Note: Logwatch versions prior to 7.3.6, unless configured otherwise, required the --print option to print to STDOUT instead of sending reports via email. Since version 7.3.6, STDOUT is the default output destination, and the --print option has been replaced by --output stdout. Check your configuration to determine where report output will be directed, and add the appropriate option to the commands below.

To print a summary report for today's Amavis log data:

logwatch --service amavis --range today --detail 1

To print a report for today's Amavis log data, with one level
of detail in the Detailed section:

logwatch --service amavis --range today --detail 5

To print a report for yesterday, with two levels of detail in the Detailed section:

logwatch --service amavis --range yesterday --detail 6

To print a report from Dec 12th through Dec 14th, with four levels of detail in the Detailed section:

logwatch --service amavis --range \

'between 12/12 and 12/14' --detail 8
To print a report for today, with all levels of detail:

logwatch --service amavis --range today --detail 10
Same as above, but leaves long lines uncropped:

logwatch --service amavis --range today --detail 11

Amavis provides additional log information when the variable $log_level is increased above the default 0 value.
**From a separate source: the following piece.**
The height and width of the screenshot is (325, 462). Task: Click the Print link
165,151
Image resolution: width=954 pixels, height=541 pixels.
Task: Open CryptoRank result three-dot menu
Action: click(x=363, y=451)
This information is used by the amavis-logwatch utility to provide additional reports, not available with the default $log_level=0 value. A $log_level of 2 is suggested.

If you prefer not to increase the noise level in your main mail or Amavis logs, you can configure syslog to log Amavis' output to multiple log files, where basic log entries are routed to your main mail log(s) and more detailed entries routed to an Amavis-specific log file used to feed the amavis-logwatch utility.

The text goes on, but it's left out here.